How Jobs Become ‘Jobs Americans Just Won’t Do’

I’m seeing it happen in real time.

In the eighties, I had a friend who worked for me on and off.  He was a competent handyman and could do an oil change without screwing it up, something that was always useful in an auto shop, which I ran.  Eventually, however, he got a better paying job as a drywaller.

Anyone who has ever done a home project with even a small drywall repair knows how difficult it is not to have even a small repair stick out like a sore thumb.  Stevie was good and patient.  He has that ability to measure with his eye.  And so he was a very good drywaller, making a respectable wage with some benefits.

But about a decade later, he came back to my shop, needing work.  He explained that his business had been taken over by mostly Hispanic workers, who worked as sub-contractors and were paid not by the hour, but by the number of sheets of drywall they hung.  No benefits, of course.  Their work may not have been great, but it was acceptable.

In all likelihood, many if not most of these new drywallers were illegal aliens.  And in a one-decade cycle, drywalling became one of those jobs Americans just won’t do.

There is no such thing as a job Americans just won’t do.  There are jobs Americans don’t want to or can’t get hired to do at the prevailing wage.

Some guys have the balance of a cat.

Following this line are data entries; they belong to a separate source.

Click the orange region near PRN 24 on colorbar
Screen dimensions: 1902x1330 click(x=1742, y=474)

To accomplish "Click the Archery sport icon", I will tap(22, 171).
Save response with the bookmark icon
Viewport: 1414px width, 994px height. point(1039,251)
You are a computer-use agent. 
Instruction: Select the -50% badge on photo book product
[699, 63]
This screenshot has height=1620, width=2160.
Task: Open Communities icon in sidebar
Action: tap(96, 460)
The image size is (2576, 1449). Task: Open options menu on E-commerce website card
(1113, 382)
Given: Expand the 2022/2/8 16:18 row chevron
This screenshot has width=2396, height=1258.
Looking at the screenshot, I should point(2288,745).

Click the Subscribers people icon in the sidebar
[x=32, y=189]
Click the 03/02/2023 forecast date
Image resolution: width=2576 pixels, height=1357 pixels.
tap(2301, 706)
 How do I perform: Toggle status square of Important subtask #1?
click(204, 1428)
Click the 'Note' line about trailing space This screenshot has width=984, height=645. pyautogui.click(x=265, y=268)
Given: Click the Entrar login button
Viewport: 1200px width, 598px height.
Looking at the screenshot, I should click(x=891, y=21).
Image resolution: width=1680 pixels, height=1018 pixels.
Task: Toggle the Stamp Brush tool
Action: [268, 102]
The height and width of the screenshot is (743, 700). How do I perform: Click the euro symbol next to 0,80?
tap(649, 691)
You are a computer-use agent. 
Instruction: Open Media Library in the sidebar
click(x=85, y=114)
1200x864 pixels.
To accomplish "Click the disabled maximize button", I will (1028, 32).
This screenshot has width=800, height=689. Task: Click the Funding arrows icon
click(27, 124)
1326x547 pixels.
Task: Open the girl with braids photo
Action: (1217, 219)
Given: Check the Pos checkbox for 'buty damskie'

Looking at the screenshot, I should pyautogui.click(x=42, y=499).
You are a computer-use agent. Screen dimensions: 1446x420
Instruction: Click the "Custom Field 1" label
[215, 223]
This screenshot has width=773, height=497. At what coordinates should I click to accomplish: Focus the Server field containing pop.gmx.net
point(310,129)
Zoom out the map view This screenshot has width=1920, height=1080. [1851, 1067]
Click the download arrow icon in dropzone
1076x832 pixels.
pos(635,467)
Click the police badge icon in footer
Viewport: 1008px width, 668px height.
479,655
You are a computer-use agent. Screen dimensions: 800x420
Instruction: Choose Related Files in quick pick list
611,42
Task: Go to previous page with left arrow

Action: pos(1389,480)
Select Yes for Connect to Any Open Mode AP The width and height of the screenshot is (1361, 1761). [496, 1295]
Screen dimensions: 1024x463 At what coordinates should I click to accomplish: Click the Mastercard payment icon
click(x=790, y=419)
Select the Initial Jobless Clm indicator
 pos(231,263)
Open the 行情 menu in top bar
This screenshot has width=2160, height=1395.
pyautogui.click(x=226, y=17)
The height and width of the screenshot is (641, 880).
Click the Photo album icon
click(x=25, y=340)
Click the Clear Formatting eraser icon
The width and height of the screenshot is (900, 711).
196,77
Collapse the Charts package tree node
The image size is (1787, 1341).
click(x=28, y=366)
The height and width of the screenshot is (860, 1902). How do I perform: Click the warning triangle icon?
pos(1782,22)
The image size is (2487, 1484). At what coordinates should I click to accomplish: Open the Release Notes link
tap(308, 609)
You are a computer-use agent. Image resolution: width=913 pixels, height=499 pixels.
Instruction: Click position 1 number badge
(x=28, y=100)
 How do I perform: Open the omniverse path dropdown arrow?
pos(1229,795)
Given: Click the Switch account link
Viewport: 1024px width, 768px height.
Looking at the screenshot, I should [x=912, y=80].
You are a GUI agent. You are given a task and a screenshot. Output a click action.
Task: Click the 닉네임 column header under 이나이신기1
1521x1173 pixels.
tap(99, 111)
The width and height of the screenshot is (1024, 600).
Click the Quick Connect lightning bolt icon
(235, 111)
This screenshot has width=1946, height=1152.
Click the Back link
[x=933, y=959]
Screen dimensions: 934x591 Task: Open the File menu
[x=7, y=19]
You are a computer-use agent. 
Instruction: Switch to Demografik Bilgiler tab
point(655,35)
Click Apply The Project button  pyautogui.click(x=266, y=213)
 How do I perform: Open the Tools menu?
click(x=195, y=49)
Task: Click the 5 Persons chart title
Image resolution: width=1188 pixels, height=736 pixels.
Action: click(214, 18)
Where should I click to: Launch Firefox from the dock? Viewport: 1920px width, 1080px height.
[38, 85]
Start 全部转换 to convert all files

They can walk on a 60-degree slope as easily as I walk on a treadmill.  They tend to make good roof, chimney, and gutter masters if these are the fields they choose to enter.  A fair number of guys would do this work when it pays a fair wage with benefits to cover the risk.  I would say that in today’s market, that would start $35 an hour up to $45 and top out at $65 to $75 an hour.  But not too many guys would want to do that kind of work for $15–$20 an hour, paid in cash, to illegal aliens.  And if one of those illegal aliens happens to roll off a roof, he will be dropped off at the emergency room with instructions to “no hablar.”  The taxpayers, not the contractors, will pay the medical bills.

Being a truck driver used to be a respectable “lower middle class” job.  Most respectable truck-driving jobs require a CDL (commercial driver’s license) which once required a certain level of study, integrity, and skill to obtain.  Now we are discovering the wonders of the “non-domiciled” CDL, which seems to have no function other than to act as a pipeline to allow a mass of migrants, many illegal, to poach those good jobs and turn them into “jobs Americans just won’t do” by running the wages down and destroying the fair working conditions that limit driving hours, so that zombified drivers running on caffeine and other unregulated stimulants don’t turn our roads into scenes from The Road Warrior.  According to Victor Davis Hanson, this has already happened in his part of California.  And it’s not just the “open road truckers.”   

I work maintaining a large fleet of cars and trucks, and we regularly “out service” vehicles.  Once they have been stripped of our logos, radios, and specialized equipment, the company we pay to help manage the fleet arranges to pick them up (they must be towed out), and eventually they go to auction.  Vendors call contractors, who call sub-contractors.  And at the bottom of that chain, someone shows up at my lot with a flatbed truck or trailer to haul the vehicles away.

Three years ago, the men at the end of this chain showed up with tow trucks and flatbeds and seemed “American” in their speech and demeaner.  Over the past year and half, this has changed.  Guys wearing shorts and sandals (not a scrap of safety gear, such as boots or steel-toed shoes, or at least long pants) with little to no English started showing up with what looked like converted landscaper’s trailers pulled by pickup trucks.  Often, they could not communicate and spoke into their phones in strange tongues (not Spanish).  Through inquiry, I found that most of these guys came from “the Stans” (Uzbekistan, Tajikistan…also one from the Republic of Georgia).  It was clear from their frequent phone calls that they were directed by personnel located outside the United States.  How did they get here?  Who found this loophole to take over this seemingly insignificant industry?  What lack of laws, regulation, and common sense allows this?

So another set of jobs is suddenly “work Americans won’t do.”

There seems to be no stopping of the flow of immigrants, legal, illegal with green cards, without green cards, with H1-B visas and without.  I truly believe that the president is doing all he can do, but now it is time for Congress to step up to the plate and call a halt to all immigration for 25 years.  If there is a dire refugee crisis somewhere, then refugee camps can be set up outside the United States that can act as true temporary safe havens for genuine refugees.  If there is a group of refugees who seem like a good fit into our culture, Congress can go into session, carve out and exemption, and pass it.

1 thought on “How Jobs Become ‘Jobs Americans Just Won’t Do’

  1. In the 90s, to the behest of Midwest Republicans, it was the meatpacking industry. A lot of money thrown around to keep the wages down. Ended up having teenagers working in cleaning crews, etc. We have a bit of that in our car manufacturing industry now. A lot of industry lobbyists asked for the race to the bottom.